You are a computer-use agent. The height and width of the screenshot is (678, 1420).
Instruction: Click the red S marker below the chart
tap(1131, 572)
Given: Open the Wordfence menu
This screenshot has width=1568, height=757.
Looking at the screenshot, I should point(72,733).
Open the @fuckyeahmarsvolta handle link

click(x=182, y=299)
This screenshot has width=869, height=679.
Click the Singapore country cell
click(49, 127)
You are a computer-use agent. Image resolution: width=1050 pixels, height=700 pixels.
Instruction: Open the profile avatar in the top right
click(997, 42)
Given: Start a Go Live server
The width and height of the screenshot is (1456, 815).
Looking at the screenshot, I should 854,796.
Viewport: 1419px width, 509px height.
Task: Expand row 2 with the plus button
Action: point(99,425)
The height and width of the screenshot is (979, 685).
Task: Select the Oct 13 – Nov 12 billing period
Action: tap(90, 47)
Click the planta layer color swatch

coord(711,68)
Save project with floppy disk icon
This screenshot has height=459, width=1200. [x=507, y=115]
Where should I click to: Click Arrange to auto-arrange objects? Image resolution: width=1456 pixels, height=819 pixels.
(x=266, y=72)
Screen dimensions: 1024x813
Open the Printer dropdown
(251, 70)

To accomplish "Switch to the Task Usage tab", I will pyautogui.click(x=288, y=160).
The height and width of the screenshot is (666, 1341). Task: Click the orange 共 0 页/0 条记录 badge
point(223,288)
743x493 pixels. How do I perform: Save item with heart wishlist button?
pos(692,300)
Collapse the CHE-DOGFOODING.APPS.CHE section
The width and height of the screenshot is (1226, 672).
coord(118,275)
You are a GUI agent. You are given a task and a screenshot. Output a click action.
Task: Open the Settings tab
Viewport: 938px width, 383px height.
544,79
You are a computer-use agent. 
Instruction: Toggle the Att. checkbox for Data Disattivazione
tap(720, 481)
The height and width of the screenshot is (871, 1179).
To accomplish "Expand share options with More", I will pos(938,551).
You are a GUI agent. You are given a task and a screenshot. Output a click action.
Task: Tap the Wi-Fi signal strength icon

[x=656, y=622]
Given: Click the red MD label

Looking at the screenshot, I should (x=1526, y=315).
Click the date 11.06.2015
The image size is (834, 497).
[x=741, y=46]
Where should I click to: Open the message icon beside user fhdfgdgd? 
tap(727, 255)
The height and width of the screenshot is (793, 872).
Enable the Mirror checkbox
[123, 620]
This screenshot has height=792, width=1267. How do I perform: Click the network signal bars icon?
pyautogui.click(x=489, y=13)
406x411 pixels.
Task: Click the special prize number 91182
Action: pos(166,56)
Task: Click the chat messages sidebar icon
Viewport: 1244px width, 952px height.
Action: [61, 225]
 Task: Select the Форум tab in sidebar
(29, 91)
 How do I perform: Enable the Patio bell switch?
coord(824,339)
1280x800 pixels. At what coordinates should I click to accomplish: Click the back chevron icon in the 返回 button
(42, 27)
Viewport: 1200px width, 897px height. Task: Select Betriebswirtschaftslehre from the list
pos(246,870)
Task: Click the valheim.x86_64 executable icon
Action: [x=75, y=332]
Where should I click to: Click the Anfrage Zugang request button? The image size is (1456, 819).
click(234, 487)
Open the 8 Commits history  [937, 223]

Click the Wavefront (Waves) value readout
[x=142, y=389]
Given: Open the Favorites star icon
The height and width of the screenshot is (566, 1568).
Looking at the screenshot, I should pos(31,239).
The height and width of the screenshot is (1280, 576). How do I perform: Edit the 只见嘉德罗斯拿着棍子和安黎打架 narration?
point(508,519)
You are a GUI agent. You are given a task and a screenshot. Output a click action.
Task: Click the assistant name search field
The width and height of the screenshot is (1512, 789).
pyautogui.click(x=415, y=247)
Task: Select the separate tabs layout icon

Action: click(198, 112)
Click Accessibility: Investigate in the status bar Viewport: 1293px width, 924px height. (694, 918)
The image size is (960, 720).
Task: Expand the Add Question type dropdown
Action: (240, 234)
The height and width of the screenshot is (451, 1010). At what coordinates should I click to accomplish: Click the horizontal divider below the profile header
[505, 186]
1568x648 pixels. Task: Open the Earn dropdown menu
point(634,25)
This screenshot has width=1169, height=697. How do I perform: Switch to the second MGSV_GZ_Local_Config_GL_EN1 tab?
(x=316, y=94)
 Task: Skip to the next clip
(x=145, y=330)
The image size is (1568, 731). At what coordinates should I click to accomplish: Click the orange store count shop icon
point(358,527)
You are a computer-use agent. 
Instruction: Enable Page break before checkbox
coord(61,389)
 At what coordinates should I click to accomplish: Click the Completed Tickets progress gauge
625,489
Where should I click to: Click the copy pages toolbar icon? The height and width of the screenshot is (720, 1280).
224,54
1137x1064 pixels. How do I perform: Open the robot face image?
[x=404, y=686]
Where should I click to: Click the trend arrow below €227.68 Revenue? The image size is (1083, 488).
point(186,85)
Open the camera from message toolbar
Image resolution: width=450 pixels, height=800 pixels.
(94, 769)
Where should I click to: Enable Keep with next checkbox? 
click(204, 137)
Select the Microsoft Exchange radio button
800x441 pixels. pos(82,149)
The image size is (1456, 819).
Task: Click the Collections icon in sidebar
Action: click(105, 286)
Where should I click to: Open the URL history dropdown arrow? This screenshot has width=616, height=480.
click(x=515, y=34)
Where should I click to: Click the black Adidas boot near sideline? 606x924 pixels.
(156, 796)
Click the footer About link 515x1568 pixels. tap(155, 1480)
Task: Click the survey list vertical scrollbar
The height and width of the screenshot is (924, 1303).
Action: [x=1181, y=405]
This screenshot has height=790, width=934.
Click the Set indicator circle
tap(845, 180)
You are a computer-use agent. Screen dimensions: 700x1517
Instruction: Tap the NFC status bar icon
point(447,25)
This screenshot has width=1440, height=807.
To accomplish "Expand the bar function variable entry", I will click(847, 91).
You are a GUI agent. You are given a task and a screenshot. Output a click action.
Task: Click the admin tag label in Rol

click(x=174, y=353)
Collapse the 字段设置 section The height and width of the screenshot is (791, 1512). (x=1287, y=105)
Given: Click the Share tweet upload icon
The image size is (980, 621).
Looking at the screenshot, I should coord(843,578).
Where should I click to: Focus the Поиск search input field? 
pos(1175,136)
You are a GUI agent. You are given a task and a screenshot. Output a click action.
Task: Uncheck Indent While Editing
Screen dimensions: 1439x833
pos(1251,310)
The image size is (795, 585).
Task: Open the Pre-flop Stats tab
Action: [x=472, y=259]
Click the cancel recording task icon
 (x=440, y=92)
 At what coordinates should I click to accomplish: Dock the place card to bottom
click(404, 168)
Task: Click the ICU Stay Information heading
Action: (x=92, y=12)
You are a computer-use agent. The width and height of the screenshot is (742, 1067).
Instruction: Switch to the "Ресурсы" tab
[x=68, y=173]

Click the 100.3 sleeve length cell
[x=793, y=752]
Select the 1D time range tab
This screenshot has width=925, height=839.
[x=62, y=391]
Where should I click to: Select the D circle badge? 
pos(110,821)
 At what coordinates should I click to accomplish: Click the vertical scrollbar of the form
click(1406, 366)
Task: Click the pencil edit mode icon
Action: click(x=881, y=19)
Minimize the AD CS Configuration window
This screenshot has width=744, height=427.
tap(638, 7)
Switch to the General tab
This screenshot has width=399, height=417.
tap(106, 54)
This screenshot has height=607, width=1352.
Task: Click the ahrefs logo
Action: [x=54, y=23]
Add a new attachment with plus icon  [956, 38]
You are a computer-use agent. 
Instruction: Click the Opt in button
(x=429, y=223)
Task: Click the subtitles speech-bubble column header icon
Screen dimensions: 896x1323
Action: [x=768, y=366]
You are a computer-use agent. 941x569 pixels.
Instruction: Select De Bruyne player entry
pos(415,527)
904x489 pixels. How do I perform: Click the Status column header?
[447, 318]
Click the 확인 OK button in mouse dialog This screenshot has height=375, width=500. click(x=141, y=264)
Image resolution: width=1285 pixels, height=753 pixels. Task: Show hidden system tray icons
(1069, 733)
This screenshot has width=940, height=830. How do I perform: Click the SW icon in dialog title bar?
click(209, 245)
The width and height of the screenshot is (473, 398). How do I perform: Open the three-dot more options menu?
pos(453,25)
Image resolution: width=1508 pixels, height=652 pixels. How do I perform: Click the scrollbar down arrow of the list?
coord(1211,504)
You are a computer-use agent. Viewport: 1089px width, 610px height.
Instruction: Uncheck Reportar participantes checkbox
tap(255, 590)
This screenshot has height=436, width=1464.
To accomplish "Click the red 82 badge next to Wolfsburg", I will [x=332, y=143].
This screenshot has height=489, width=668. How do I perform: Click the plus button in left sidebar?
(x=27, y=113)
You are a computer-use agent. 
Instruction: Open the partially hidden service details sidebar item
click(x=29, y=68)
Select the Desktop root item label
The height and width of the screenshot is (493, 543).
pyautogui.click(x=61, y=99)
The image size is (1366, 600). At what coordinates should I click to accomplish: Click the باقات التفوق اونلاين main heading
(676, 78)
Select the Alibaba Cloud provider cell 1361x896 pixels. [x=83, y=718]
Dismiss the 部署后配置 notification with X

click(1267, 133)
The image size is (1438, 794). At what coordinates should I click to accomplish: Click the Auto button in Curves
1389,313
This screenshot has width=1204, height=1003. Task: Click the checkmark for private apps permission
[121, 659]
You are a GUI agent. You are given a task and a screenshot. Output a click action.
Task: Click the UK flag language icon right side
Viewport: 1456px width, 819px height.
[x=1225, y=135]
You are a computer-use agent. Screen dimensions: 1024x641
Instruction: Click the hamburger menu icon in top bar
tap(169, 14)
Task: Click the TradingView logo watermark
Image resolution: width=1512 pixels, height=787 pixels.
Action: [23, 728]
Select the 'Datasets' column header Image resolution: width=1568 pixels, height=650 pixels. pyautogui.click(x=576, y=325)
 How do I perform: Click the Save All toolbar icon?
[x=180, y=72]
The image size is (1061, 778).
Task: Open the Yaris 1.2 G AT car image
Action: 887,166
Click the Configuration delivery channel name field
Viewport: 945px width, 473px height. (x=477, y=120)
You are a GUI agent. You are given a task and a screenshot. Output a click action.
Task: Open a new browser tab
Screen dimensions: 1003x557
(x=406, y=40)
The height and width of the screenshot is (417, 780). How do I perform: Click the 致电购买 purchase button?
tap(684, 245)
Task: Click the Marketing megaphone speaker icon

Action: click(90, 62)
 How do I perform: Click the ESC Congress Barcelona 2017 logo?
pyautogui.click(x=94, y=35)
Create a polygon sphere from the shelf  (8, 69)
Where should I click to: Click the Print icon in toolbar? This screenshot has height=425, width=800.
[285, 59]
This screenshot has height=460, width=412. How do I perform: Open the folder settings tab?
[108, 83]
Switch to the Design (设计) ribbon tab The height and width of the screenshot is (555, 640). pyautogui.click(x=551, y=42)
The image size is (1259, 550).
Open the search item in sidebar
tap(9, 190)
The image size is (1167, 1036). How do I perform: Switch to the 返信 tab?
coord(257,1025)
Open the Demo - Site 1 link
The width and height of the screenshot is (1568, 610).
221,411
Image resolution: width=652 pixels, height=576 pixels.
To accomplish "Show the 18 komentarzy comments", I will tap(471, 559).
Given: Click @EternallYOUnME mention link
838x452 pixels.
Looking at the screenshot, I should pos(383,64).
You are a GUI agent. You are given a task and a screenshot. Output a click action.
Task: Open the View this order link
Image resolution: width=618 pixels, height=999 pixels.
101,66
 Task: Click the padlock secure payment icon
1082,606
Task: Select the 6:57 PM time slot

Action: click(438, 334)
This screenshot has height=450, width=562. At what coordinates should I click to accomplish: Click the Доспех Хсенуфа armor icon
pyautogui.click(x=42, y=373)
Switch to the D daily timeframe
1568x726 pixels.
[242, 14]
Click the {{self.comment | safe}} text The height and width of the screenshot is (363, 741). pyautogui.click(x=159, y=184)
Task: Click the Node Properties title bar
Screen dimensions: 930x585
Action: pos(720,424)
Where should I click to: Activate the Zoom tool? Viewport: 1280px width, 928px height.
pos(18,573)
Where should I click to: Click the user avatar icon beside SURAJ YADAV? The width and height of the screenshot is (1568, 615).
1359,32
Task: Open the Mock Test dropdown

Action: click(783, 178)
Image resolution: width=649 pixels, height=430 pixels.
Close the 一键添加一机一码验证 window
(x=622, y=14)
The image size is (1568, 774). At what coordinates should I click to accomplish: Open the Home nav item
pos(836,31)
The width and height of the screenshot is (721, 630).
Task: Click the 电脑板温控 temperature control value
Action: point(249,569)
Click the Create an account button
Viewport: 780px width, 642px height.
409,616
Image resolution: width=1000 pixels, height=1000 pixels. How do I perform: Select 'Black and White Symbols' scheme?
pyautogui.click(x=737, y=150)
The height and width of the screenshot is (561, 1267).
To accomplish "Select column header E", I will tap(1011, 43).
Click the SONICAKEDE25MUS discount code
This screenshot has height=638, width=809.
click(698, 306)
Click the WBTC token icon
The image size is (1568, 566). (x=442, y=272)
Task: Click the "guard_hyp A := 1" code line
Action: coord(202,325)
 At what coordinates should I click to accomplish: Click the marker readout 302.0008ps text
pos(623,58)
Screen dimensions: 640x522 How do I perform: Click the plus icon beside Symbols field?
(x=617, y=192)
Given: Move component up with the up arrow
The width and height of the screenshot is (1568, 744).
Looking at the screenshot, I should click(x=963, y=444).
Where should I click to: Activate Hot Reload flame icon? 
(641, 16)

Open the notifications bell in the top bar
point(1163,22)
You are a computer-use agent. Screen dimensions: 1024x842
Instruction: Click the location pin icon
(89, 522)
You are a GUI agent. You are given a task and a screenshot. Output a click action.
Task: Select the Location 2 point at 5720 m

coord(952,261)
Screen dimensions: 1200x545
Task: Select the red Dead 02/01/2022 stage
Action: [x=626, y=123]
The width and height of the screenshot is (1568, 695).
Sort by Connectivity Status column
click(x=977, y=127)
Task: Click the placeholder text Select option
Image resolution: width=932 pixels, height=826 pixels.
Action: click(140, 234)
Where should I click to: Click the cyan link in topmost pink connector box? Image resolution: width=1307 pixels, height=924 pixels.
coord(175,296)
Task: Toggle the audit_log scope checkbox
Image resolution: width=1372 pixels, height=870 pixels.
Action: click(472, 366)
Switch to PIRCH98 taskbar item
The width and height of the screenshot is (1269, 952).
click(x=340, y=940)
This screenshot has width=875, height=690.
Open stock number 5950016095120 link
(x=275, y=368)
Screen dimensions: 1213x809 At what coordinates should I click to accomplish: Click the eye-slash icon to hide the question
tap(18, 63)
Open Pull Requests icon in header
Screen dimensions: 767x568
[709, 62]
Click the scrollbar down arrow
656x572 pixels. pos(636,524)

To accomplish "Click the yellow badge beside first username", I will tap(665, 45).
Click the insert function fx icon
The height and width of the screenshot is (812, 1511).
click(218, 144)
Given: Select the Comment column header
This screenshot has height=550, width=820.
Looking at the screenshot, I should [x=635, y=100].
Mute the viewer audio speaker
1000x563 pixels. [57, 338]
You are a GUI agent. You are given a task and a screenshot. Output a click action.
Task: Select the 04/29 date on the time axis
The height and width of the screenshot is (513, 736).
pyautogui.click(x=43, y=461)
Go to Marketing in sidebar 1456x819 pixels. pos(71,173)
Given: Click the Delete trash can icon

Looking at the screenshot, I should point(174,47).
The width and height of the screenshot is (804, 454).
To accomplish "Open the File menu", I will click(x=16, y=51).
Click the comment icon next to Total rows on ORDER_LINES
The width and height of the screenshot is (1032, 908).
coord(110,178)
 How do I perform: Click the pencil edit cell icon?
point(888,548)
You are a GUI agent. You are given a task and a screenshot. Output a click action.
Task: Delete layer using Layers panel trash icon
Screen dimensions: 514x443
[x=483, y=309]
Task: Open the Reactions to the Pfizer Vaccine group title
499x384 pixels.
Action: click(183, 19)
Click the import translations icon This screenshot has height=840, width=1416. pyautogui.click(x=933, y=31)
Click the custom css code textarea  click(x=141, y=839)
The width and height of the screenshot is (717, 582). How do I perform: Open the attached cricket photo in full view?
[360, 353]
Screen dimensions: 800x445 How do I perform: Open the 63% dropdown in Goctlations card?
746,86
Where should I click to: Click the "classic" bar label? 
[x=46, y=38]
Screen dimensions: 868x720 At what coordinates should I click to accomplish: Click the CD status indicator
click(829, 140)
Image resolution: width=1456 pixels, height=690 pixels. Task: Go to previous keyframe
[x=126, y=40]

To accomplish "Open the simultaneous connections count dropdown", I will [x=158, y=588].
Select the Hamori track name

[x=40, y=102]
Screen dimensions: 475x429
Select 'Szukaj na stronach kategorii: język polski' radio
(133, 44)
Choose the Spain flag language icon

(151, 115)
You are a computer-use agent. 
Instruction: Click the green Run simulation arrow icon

------------------------------

> [TO DO]:
Will you return exactly the lines above from the one with "This screenshot has height=450, width=562." down to the one with "The height and width of the screenshot is (561, 1267).", counting both as part of the range?

> [TASK OUTPUT]:
This screenshot has height=450, width=562. At what coordinates should I click to accomplish: Click the Доспех Хсенуфа armor icon
pyautogui.click(x=42, y=373)
Switch to the D daily timeframe
1568x726 pixels.
[242, 14]
Click the {{self.comment | safe}} text The height and width of the screenshot is (363, 741). pyautogui.click(x=159, y=184)
Task: Click the Node Properties title bar
Screen dimensions: 930x585
Action: pos(720,424)
Where should I click to: Activate the Zoom tool? Viewport: 1280px width, 928px height.
pos(18,573)
Where should I click to: Click the user avatar icon beside SURAJ YADAV? The width and height of the screenshot is (1568, 615).
1359,32
Task: Open the Mock Test dropdown

Action: click(783, 178)
Image resolution: width=649 pixels, height=430 pixels.
Close the 一键添加一机一码验证 window
(x=622, y=14)
The image size is (1568, 774). At what coordinates should I click to accomplish: Open the Home nav item
pos(836,31)
The width and height of the screenshot is (721, 630).
Task: Click the 电脑板温控 temperature control value
Action: point(249,569)
Click the Create an account button
Viewport: 780px width, 642px height.
409,616
Image resolution: width=1000 pixels, height=1000 pixels. How do I perform: Select 'Black and White Symbols' scheme?
pyautogui.click(x=737, y=150)
The height and width of the screenshot is (561, 1267).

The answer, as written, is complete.